There remains the possibility that the standards we have articulated could be met by an appropriately authorized and properly constituted military tribunal. Indeed, it is notable that military regulations already provide for such process in related instances, dictating that tribunals be made available to determine the status of enemy detainees who assert prisoner-of-war status under the Geneva Convention. See Enemy Prisoners of War, Retained Personnel, Civilian Internees and Other Detainees, Army Regulation 190–8, §1–6 (1997). In the absence of such process, however, a court that receives a petition for a writ of habeas corpus from an alleged enemy combatant must itself ensure that the minimum requirements of due process are achieved.
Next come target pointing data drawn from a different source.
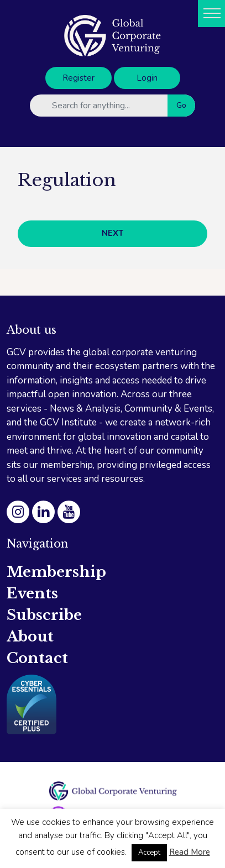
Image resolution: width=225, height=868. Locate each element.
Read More (190, 852)
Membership (56, 572)
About (30, 636)
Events (32, 593)
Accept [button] (149, 853)
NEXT (112, 233)
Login (147, 78)
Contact (37, 658)
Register (79, 78)
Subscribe (44, 615)
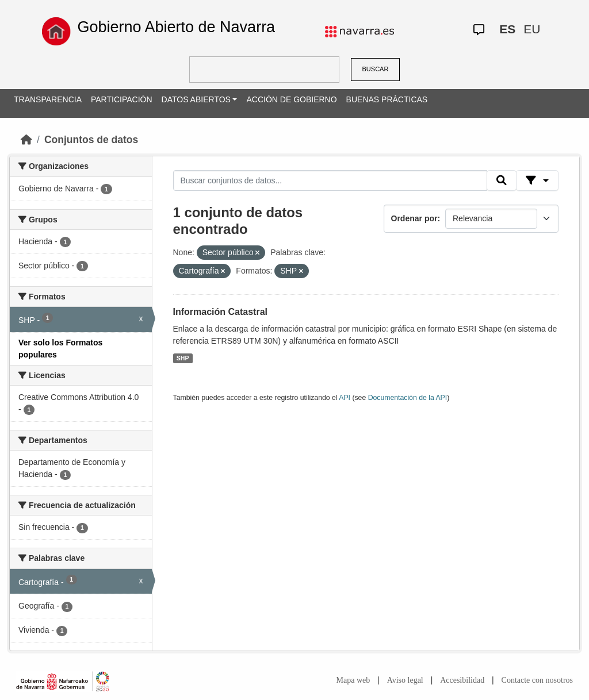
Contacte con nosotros (537, 680)
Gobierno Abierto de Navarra (176, 27)
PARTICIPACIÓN (121, 99)
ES (507, 29)
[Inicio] (26, 140)
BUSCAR (376, 69)
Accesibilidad (462, 680)
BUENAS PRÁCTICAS (387, 99)
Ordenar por (414, 218)
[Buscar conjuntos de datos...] (330, 180)
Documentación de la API (408, 398)
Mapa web (353, 680)
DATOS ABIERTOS (196, 99)
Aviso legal (405, 680)
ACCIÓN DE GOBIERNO (291, 99)
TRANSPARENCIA (48, 99)
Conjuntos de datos (91, 140)
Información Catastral (220, 311)
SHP (183, 358)
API (345, 398)
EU (531, 29)
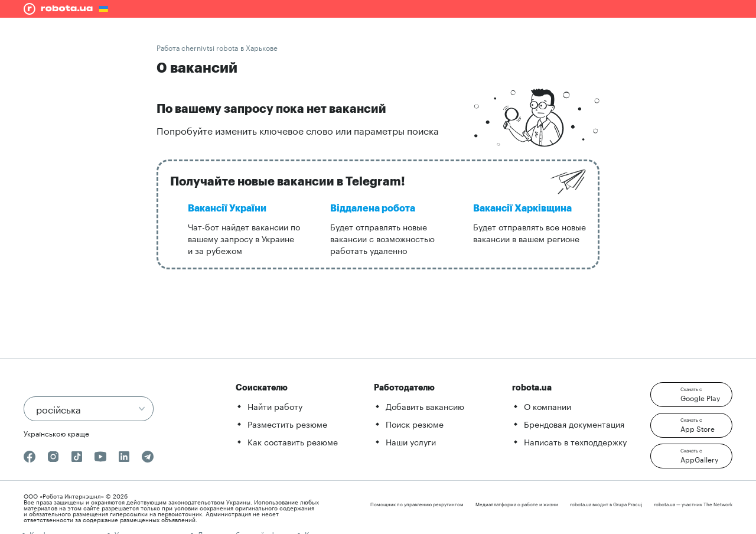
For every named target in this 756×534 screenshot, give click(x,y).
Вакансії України (227, 209)
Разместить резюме (287, 424)
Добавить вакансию (425, 406)
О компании (548, 406)
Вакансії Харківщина (522, 209)
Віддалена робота (373, 209)
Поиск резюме (415, 424)
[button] (691, 395)
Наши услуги (410, 441)
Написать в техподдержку (575, 441)
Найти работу (275, 406)
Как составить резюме (292, 441)
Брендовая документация (574, 424)
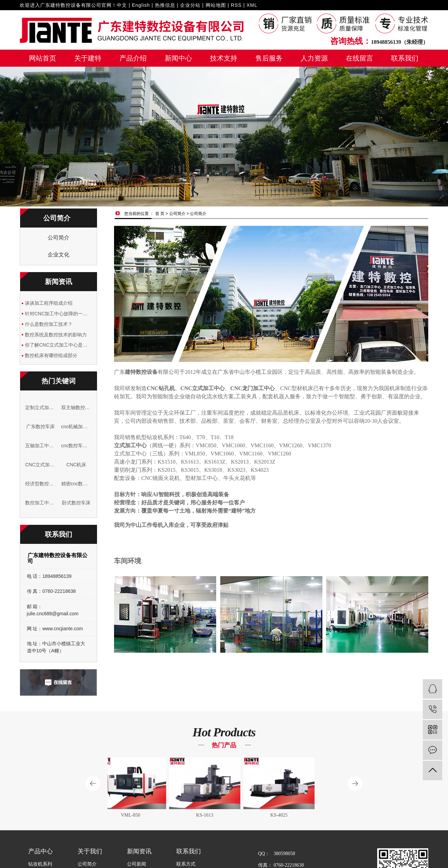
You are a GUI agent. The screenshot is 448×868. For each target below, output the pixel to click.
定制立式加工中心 (41, 407)
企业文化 (59, 254)
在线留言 (359, 58)
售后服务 (269, 58)
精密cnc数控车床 (77, 484)
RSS (236, 5)
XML (252, 5)
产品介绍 (133, 58)
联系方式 (186, 864)
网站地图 (216, 5)
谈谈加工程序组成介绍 (49, 303)
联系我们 (405, 58)
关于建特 (88, 58)
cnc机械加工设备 (77, 427)
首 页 (160, 214)
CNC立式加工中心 (41, 465)
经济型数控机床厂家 (41, 484)
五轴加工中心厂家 (41, 446)
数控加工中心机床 (41, 503)
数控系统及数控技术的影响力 (56, 335)
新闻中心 (178, 58)
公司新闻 (137, 864)
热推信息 (165, 5)
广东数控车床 (41, 427)
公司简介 (59, 237)
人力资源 (314, 58)
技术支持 (224, 58)
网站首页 (43, 58)
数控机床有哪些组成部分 (51, 355)
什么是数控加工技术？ (49, 324)
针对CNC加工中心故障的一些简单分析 (58, 314)
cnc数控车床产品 (77, 446)
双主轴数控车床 (77, 407)
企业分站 (190, 5)
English (141, 5)
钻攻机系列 (40, 864)
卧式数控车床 (76, 503)
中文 (122, 5)
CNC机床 (76, 465)
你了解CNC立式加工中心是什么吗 (58, 345)
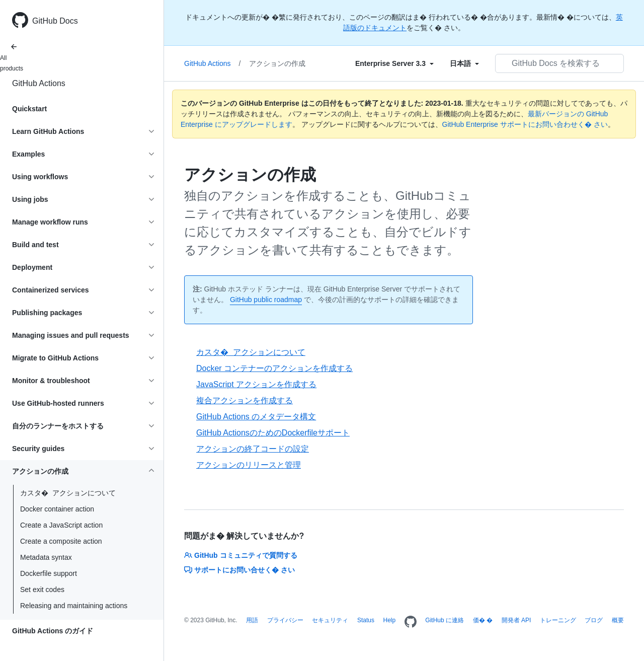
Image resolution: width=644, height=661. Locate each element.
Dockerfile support (48, 573)
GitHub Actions (39, 83)
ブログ (594, 620)
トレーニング (558, 620)
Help (389, 620)
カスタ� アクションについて (68, 493)
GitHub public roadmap (266, 300)
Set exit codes (42, 590)
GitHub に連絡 (444, 620)
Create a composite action (61, 541)
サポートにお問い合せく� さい (239, 570)
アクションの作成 (277, 63)
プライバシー (285, 620)
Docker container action (57, 509)
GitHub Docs (55, 21)
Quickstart (29, 109)
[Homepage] (411, 622)
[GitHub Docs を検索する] (559, 63)
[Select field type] (394, 63)
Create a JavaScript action (61, 525)
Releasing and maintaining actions (73, 606)
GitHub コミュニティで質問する (240, 555)
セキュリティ (330, 620)
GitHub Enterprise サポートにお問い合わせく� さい (525, 124)
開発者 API (516, 620)
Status (366, 620)
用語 (252, 620)
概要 (618, 620)
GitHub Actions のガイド (52, 631)
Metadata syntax (46, 557)
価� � (482, 620)
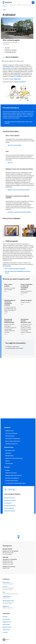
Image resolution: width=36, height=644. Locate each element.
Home (3, 5)
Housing (7, 470)
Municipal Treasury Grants (12, 480)
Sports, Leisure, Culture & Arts (13, 441)
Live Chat (18, 588)
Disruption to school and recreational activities (19, 212)
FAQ (18, 593)
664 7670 (7, 48)
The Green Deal (9, 463)
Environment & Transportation (13, 438)
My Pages (13, 489)
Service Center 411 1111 (18, 602)
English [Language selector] (6, 490)
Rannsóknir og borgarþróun (12, 478)
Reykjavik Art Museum (10, 511)
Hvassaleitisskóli (7, 66)
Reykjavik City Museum (10, 500)
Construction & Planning (11, 433)
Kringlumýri (20, 76)
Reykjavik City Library (10, 498)
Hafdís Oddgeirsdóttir (15, 79)
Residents (7, 5)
Both courts below recognized as much, focusing their energies on the question of whether Hamdi was due an opportunity to rebut the Government’s case against him. The Government, too, proceeded on this assumption, presenting its affidavit and then seeking that it be evaluated under a deferential standard of review based on burdens that it alleged would accompany any greater process. As we have discussed, a habeas court in a case such as this may accept affidavit evidence like that contained in the Mobbs Declaration, so long as it also permits the alleged combatant to present his own factual case to rebut the Government’s return. We anticipate that a District Court would proceed with the caution that we have indicated is necessary in this setting, engaging in a factfinding process that is both prudent and incremental. We have no reason to doubt that courts faced with these sensitive matters will pay proper heed both to the matters of national security that might arise in an individual case and to the constitutional limitations safeguarding essential liberties that remain vibrant even in times of security concerns.

IV
Hamdi asks us to hold that the Fourth Circuit also erred by denying him immediate access to counsel upon his detention and by disposing of the case without permitting him to meet with an attorney. Brief for Petitioners 19. Since our grant of certiorari in this case, Hamdi has been appointed counsel, with whom he has met for consultation purposes on several occasions, and with whom he is now being granted unmonitored meetings. He unquestionably has the right to access to counsel in connection with the proceedings on remand. No further consideration of this issue is necessary at this stage of the case.

* * *

The judgment of the United States Court of Appeals for the Fourth Circuit is vacated, and the case is remanded for further proceedings.

It is so ordered.

Notes
Footnote 1

Here the basis asserted for detention by the military is that Hamdi was carrying a weapon against American troops on a foreign battlefield; that is, that he was an enemy combatant. The legal category of enemy combatant has not been elaborated upon in great detail. The permissible bounds of the category will be defined by the lower courts as subsequent cases are presented to them.

Footnote 2

Because we hold that Hamdi is constitutionally entitled to the process described above, we need not address at this time whether any treaty guarantees him similar access to a tribunal for a determination of his status.